Com maioria no Congresso Nacional, com a robusta bancada bolsonarista eleita e mais o Centrão, Bolsonaro sendo eleito certamente apresentará mais projetos de emendas constitucionais que retiram direitos dos trabalhadores e das minorias –  e que foram duramente conquistados em 1988.

E a boiada seguirá avançando por novas fronteiras agrícolas, assim como o garimpo ilegal seguirá impune em terras indígenas já demarcadas e nas que estão ainda para ser demarcadas. A privatização de empresas estatais, inclusive da Petrobras, avançará para gáudio do mercado, com graves prejuízos à Nação.

Uma eventual, e possível, vitória de Bolsonaro, refletirá também com agravos no comportamento da sociedade, com mais misógina e crimes contra a mulher, aumento da violência urbana e da homofobia, com mais armamentismo e maior presença das milícias não só no Rio de Janeiro, mas também avançando em outras partes do território nacional.

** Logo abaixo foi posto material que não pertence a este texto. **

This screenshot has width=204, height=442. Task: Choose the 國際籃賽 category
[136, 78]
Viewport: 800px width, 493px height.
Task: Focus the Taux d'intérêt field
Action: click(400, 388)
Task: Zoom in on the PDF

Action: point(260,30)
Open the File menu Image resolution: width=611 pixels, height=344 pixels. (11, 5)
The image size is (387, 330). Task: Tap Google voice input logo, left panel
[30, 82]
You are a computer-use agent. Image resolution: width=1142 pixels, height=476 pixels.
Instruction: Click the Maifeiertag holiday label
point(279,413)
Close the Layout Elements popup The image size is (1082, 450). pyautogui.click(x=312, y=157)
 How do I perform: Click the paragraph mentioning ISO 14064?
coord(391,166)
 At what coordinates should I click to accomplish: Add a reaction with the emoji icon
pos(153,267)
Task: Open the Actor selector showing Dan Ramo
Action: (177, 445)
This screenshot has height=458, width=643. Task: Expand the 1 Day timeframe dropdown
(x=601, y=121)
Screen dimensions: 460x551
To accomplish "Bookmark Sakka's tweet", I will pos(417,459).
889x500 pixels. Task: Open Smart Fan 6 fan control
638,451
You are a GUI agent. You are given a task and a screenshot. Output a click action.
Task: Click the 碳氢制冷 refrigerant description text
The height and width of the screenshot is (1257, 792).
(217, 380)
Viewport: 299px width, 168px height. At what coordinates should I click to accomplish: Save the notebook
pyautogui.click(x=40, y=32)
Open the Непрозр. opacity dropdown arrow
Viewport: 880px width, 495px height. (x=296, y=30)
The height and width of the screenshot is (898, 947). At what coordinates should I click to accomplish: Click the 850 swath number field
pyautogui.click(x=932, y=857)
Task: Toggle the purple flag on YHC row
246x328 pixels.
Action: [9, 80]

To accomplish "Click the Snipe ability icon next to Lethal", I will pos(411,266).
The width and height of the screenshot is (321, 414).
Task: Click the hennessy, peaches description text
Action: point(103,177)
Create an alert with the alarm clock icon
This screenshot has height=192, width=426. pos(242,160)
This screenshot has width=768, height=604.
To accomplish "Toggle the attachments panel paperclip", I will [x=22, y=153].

Se reeleito, com ampla maioria na Câmara Federal e no Senado, Bolsonaro não precisará dar um autogolpe para se tornar um ditador, sem precisar fechar o Congresso Nacional.

Terá maioria para aprovar a sua pauta de reformas conservadoras e reacionárias sem atropelos, criando-se no país um Estado ainda mais fundamentalista, como já vem ocorrendo.

Não vai ser preciso também convocar dois soldados em um jipe para fechar o Supremo Tribunal Federal (STF). Para ter o controle e maioria na suprema corte, bastará indicar dois ministros correligionários e profundamente evangélicos para as duas vagas que irão se abrir.

Pode, também, com maioria no Congresso, aprovar o impeachment de ministros do STF que considera seus desafetos, com Alexandre de Moraes, presidente do TSE, sendo o primeiro a ser defenestrado. Com ampla maioria no STF, e no Congresso, não haverá os freios e contra freios tão necessários ao equilíbrio dos três poderes.

Barbárie e civilização

Postagem de uma conhecida itabirana ausente no seu instagran: mensagem de ódio

Portanto, o que está em jogo no segundo turno é a disputa entre barbárie e civilização, entre o respeito e o acinte à democracia, à Constituição Federal.

No segundo turno está em disputa o respeito, ou não, à diversidade, o convívio harmônico entre os cidadãos de um lado, enquanto do outro lado deve aumentar o risco de ruptura do Estado Democrático de Direito, ainda que com o Congresso Nacional funcionando.

Uma eventual vitória de Bolsonaro se traduz, como já ocorre, com o aumento do armamentismo da população, com o incentivo para que o cidadão faça justiça com as próprias mãos, tornando-os cruéis, violentos e ignorantes.

A escolha está com o povo brasileiro em 30 de outubro. Que vença a civilização. Para isso, o apoio a Lula de Simone Tebet (MDB, com 4,16% dos votos e Ciro Gomes (PDT), com 3,04%, pode ser crucial.

Como também pode ser fundamental um possível e necessário apoio de Luta e do PT à reeleição de Eduardo Leite (PSDB) ao governo do Rio Grande do Sul, para derrotar o bolsonarista Onix Lorenzoni (PL), revertendo-se a votação no estado em favor do ex-presidente.